EXCERPT PROVIDED:
■ ■ ■

Four of the world’s most important financial regulators – the Bank of England, Germany’s Federal Financial Supervisory Authority (BaFin), the US Federal Deposit Insurance Corporation, and the Swiss Financial Market Supervisory Authority – recently asked the world’s derivatives industry to change the way it does business. The question now is whether the regulators can make that happen with a request, as opposed to something more substantial. That will not be easy.
The regulators’ tersely worded letter to the International Swaps and Derivatives Association (ISDA) asked it to renounce a core component of the industry’s multi-decade effort to exempt itself from financial debtors’ bankruptcy – an exemption that worsens not only the debtor’s stability, but also that of the global economy. Many observers believe that these exemptions hit the world’s financial system especially hard when Lehman Brothers collapsed in 2008.

■ ■ ■

INFORMATION GIVEN:

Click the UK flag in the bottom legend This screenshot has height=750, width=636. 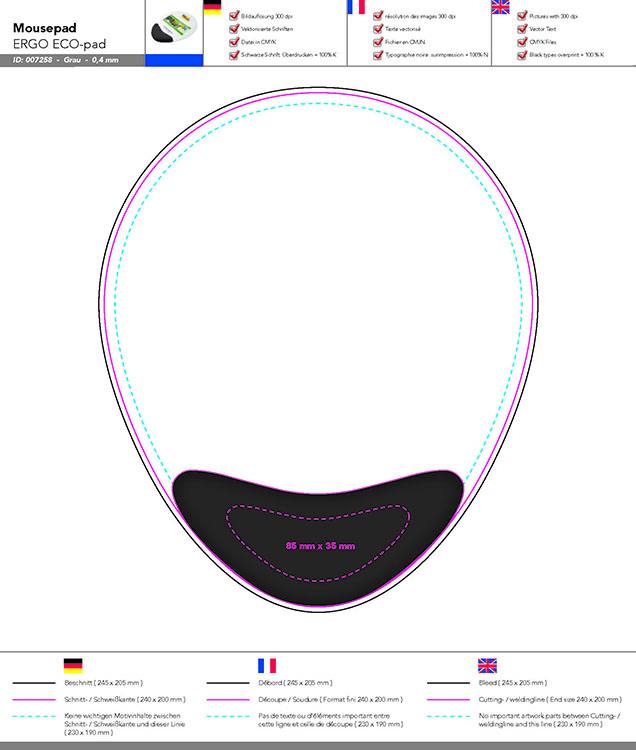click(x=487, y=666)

■ ■ ■

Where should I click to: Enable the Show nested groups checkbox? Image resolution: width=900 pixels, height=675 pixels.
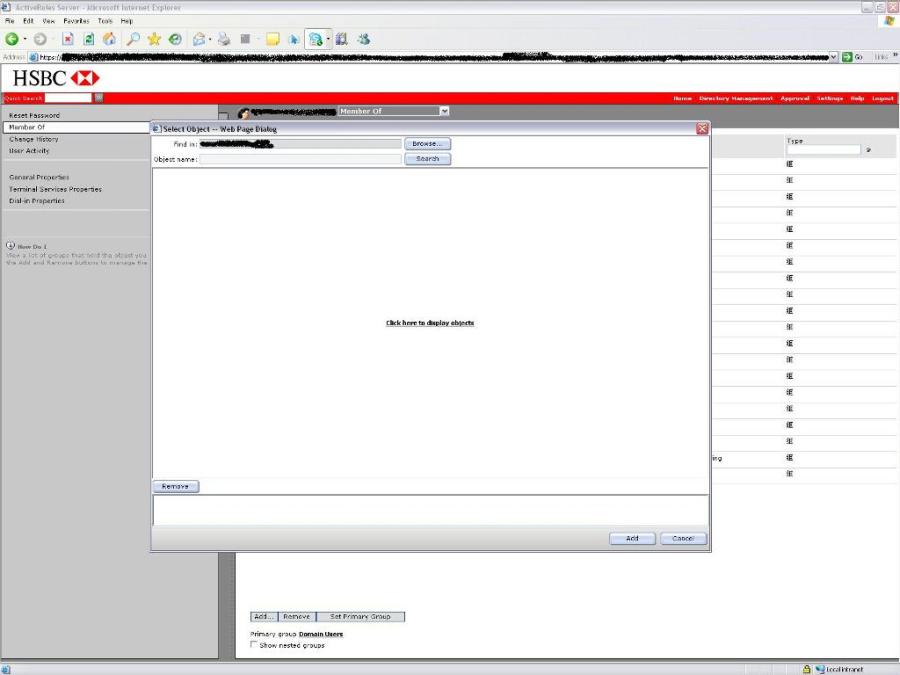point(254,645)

■ ■ ■

WHAT YOU WILL DO:
(1) In the passage on derivatives regulation, which organization received the regulators' letter?
(2) Reproduce the passage on derivatives regulation word for word, beginning at "Four of the" and stopping after "not be easy.".

PER-TASK OUTPUTS:
(1) The International Swaps and Derivatives Association (ISDA).

(2)
Four of the world’s most important financial regulators – the Bank of England, Germany’s Federal Financial Supervisory Authority (BaFin), the US Federal Deposit Insurance Corporation, and the Swiss Financial Market Supervisory Authority – recently asked the world’s derivatives industry to change the way it does business. The question now is whether the regulators can make that happen with a request, as opposed to something more substantial. That will not be easy.